◆ **Supplied passage**:

Monday, May 31, 2010

Final Preparations

After tonight, there is one week left before take-off. So, lots of loose ends to do such as picking up my meds (stuff for malaria, dehydration etc), final shots for encephalitis tick and rabies (done in the UK), testing camara equipment and portable hard drives, packing (or I should say re-packing as I have to downsize (the hardest part of this whole trip - downsizing). I still have to get dog food for Mitzi, new health card, all my papers in line so that I don't forget anything not to mention all the things I had to tie up before my final day at work on Saturday (Aline is covering for me and she is going to be super). So much to do and so little time. I hope i can capture alot of great shots on film to share with anyone out there who may be interested.
I must admit that I'm feeling somewhat melancholy. Thinking about the four months away from my life is not as easy as I thought it would be. It really is making me realize how much i will miss by dog (because I depend on her probably more than she needs me), my friends and family and even the routine of work. I know it will probably go by fast however I'm also aware that a lot can happen in four months. So, as it's getting closer I have been dragging my heals; procrastinating to some extent as I will be leaving my comfort zones. I would love to hear from anyone out there who cares to share so please feel free to leave your comments. Good night for now.

◆ **Dataset extract**:

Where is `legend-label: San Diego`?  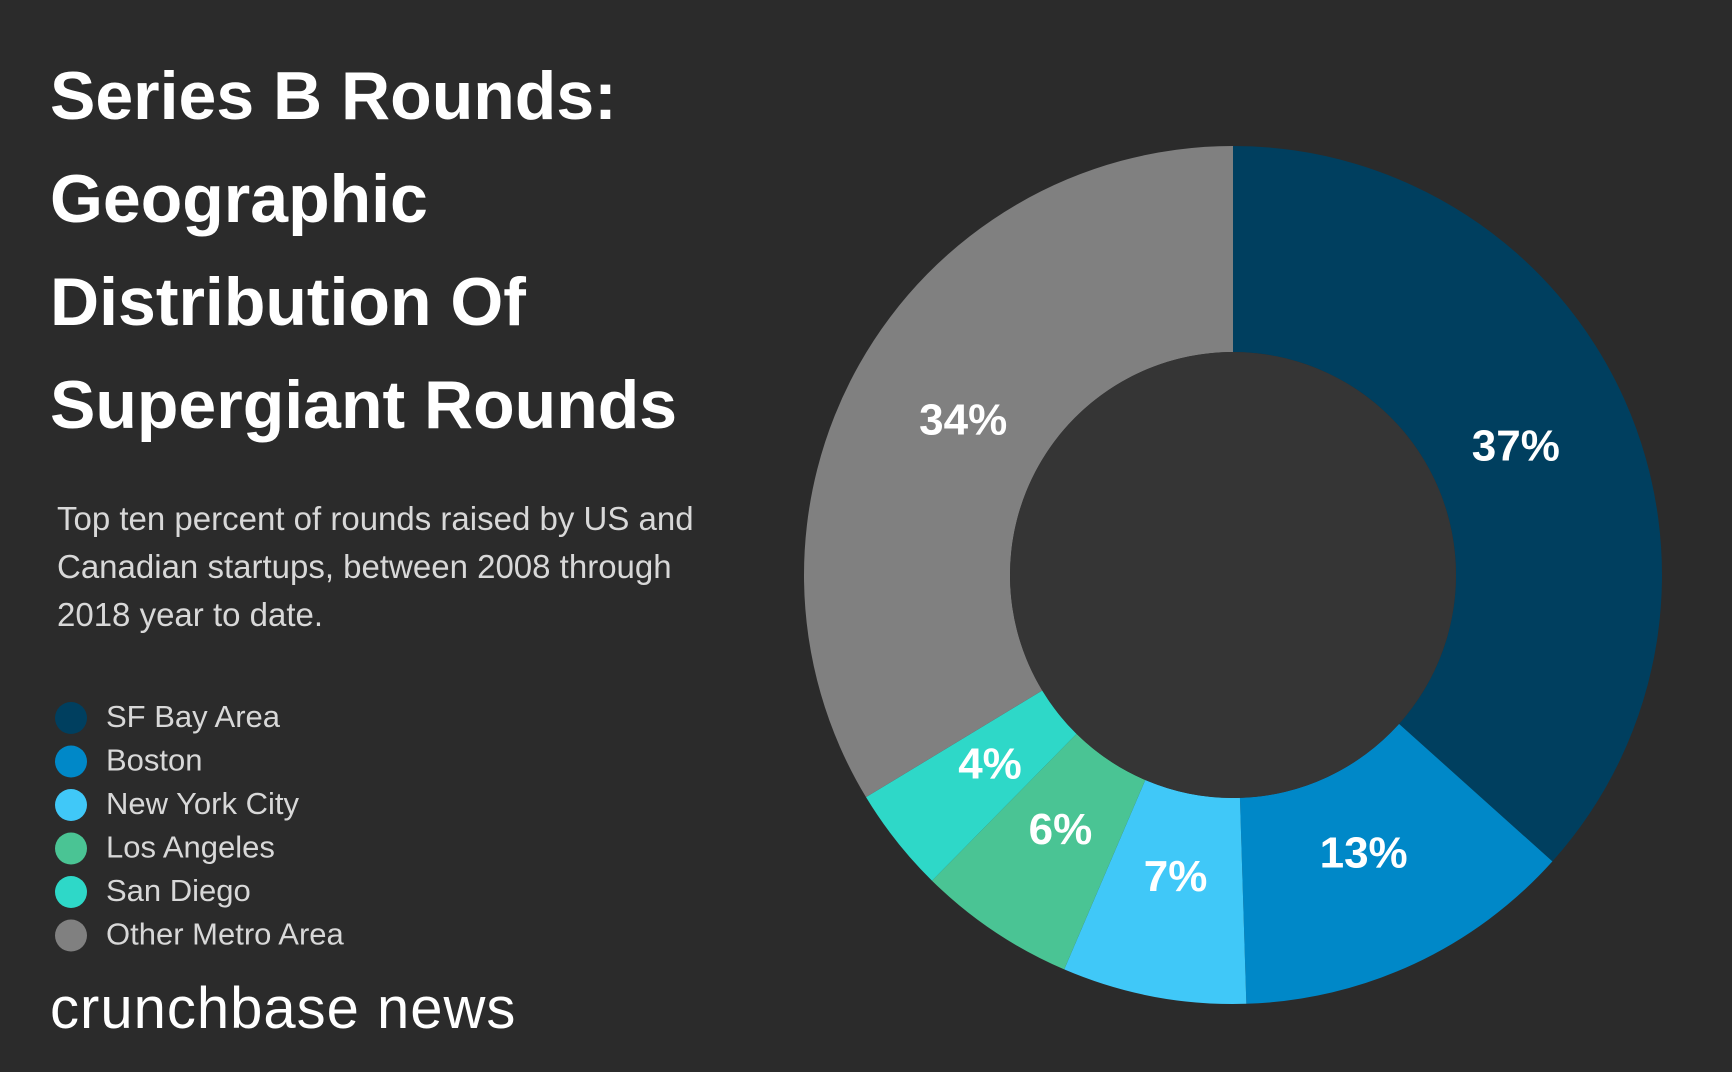
legend-label: San Diego is located at coordinates (178, 890).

◆ **Instructions**:
1. From the blog post on final preparations, list the loose ends the writer names after the words "such as" in the first paragraph.
2. Output the stretch of the blog post on final preparations from "Final Preparations" through "may be interested.", copied word for word.

◆ **Answers in order**:
1.
- picking up my meds (stuff for malaria, dehydration etc)
- final shots for encephalitis tick and rabies
- testing camara equipment and portable hard drives
- packing (re-packing to downsize)

2.
Final Preparations

After tonight, there is one week left before take-off. So, lots of loose ends to do such as picking up my meds (stuff for malaria, dehydration etc), final shots for encephalitis tick and rabies (done in the UK), testing camara equipment and portable hard drives, packing (or I should say re-packing as I have to downsize (the hardest part of this whole trip - downsizing). I still have to get dog food for Mitzi, new health card, all my papers in line so that I don't forget anything not to mention all the things I had to tie up before my final day at work on Saturday (Aline is covering for me and she is going to be super). So much to do and so little time. I hope i can capture alot of great shots on film to share with anyone out there who may be interested.